20 European Museums Start their Digital Transformation Journeys

Monday, December 12, 2022
20 European Museums Start their Digital Transformation Journeys

20 small and medium-sized museums have been selected for the second stage of the incubation programme ran by DOORS - Digital Incubator for Museums. The programme started this November and will run for 9 months, until July 2023.

20 small and medium-sized museums have been selected for the second stage of the incubation programme ran by DOORS - Digital Incubator for Museums. The programme started this November and will run for 9 months, until July 2023. 
DOORS - Digital Incubator for Museum aims to set up a framework for sustainable digital transformations in the cultural sector. The project kicked off in October 2021 and will run until September 2023 conducting a two-stage incubation programme for museums and a comprehensive research plan with public outputs. 

The initiators of DOORS - Digital Incubator for Museums are Ars ElectronicaMuseum Booster and Ecsite - the European Network for Science Centres & Museums. DOORS – Digital Incubator for Museums has received funding from Horizon 2020, the EU's research and innovation funding programme. 
The Incubation Programme 
Following the first 3-month stage in which DOORS supported 40 museums with training and learning opportunities to refine their initial pilot proposals, 20 museums have now been selected for the second stage. 

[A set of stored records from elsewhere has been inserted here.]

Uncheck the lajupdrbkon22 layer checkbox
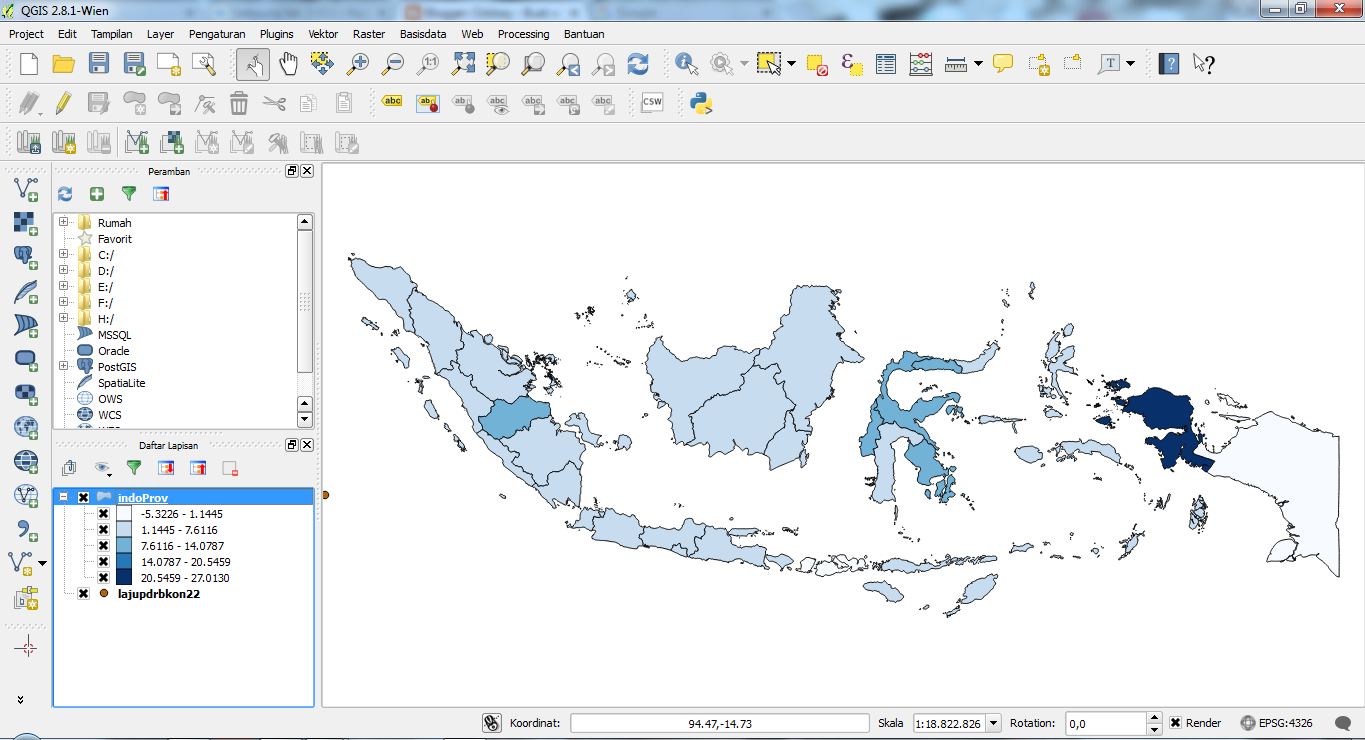This screenshot has width=1365, height=740. 84,594
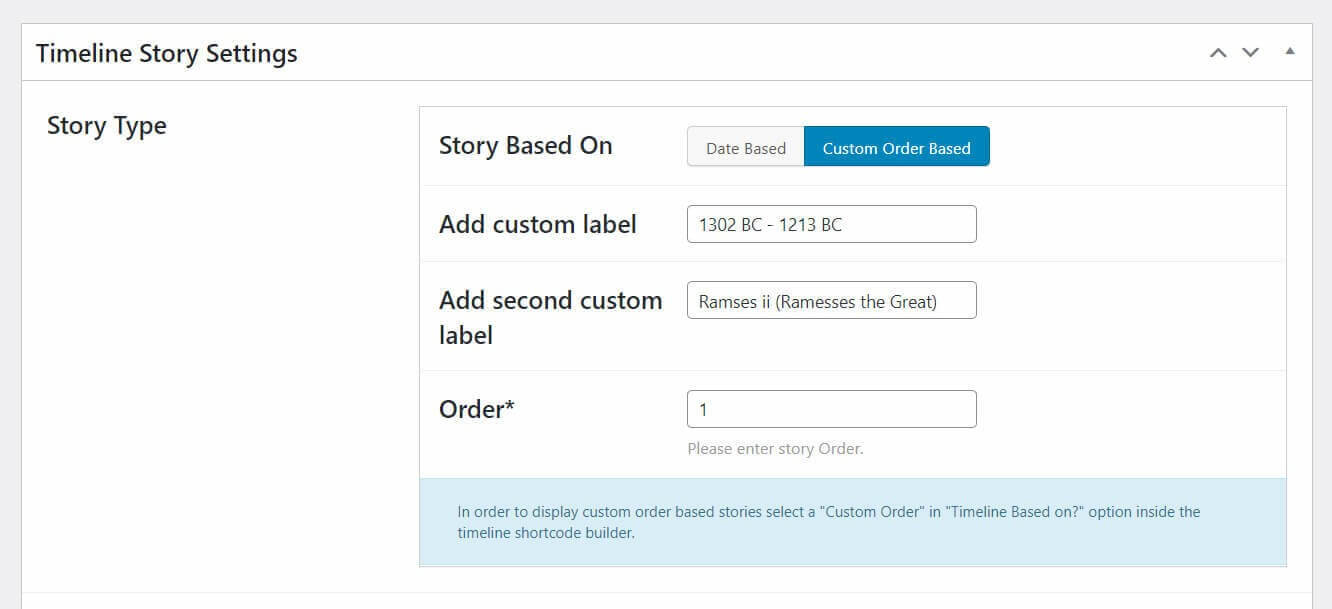Viewport: 1332px width, 609px height.
Task: Click the Please enter story Order hint
Action: tap(773, 448)
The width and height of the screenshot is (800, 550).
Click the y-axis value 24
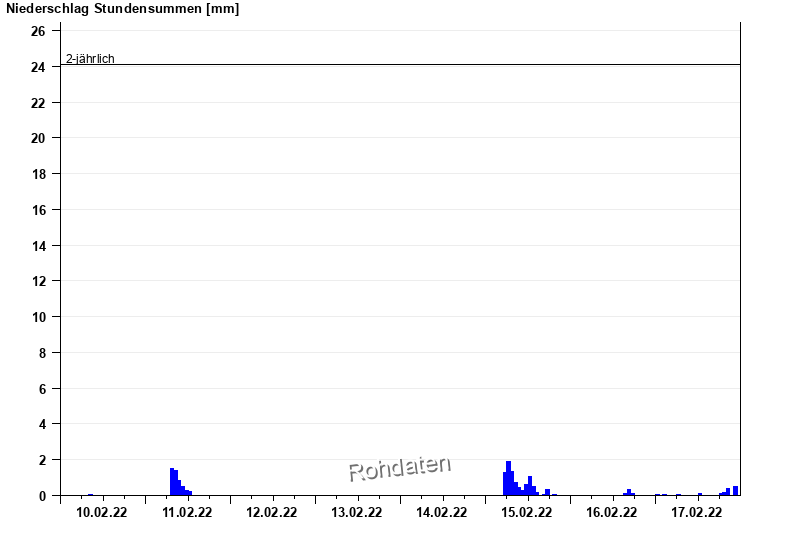[38, 67]
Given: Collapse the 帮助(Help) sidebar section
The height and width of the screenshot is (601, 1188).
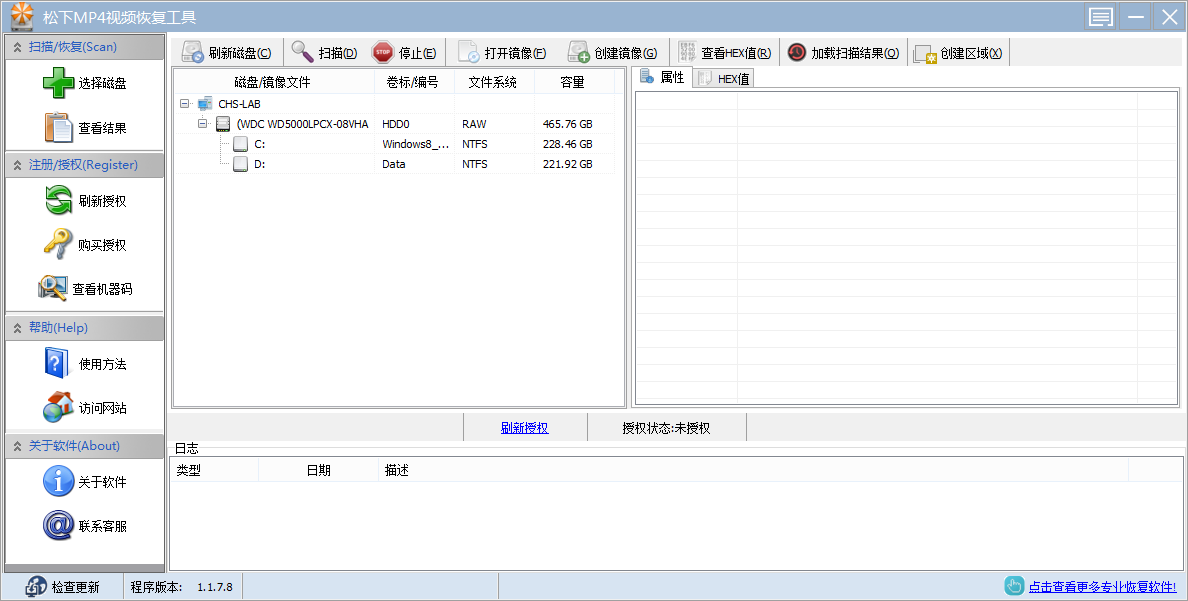Looking at the screenshot, I should click(17, 327).
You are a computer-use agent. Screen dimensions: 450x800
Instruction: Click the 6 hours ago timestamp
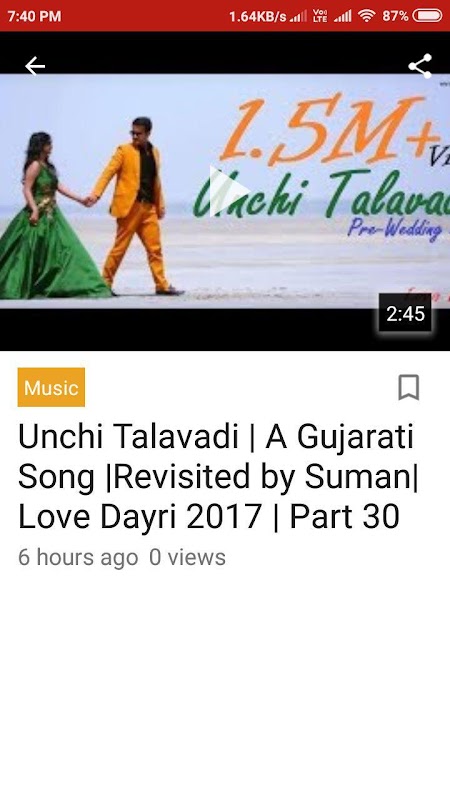click(x=78, y=557)
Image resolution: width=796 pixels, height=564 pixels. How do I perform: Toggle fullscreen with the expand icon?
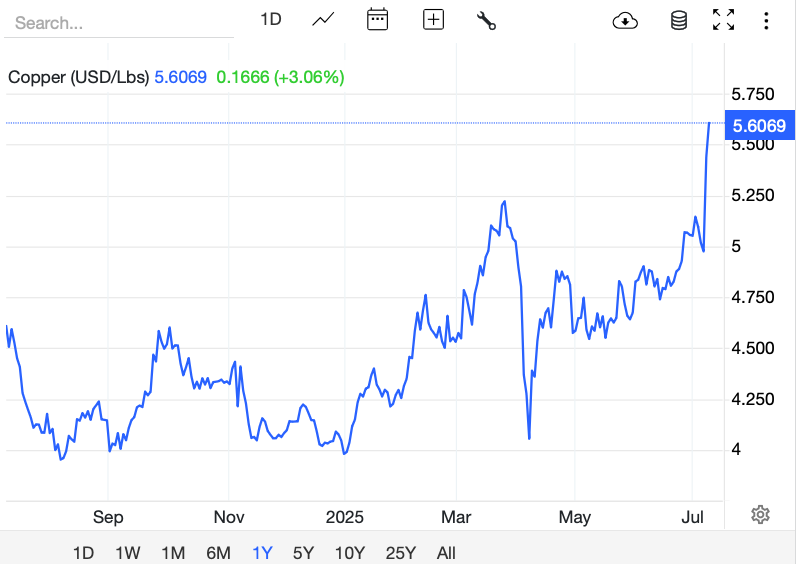click(x=723, y=20)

The second stage of the incubation programme will focus on the implementation of 20 digital pilots in small and medium-size museums across 16 European countries. 30% of museums hail from Central and Eastern Europe, and respectively Western Europe, and 20% from Northern Europe, respectively Southern Europe. 

The proposals found diverse and creative ways to respond to DOORS’ call for innovation in one of the four areas: audience analysis and engagement, revenue and distribution models, infrastructure integration or experimentation with information and communication technology (ICT).  

The incubation period will combine learning from experts and peers with tailored mentoring and a hands-on approach to make the proposals a reality. It includes complementary formats - five workshops, five inspiration sessions, four individual mentoring sessions, three progress-sharing sessions and monthly open-hour sessions – and content that will build a strong basis for the successful realisation and launch of the 20 digital pilots. The workshops will zoom into the specificities of the innovation areas focusing on audience analysis, diversification, and engagement, as well as revenue and distribution models for the cultural sector. Two workshops will look at sustainability and the conditions digital pilots must fulfil to last in time. 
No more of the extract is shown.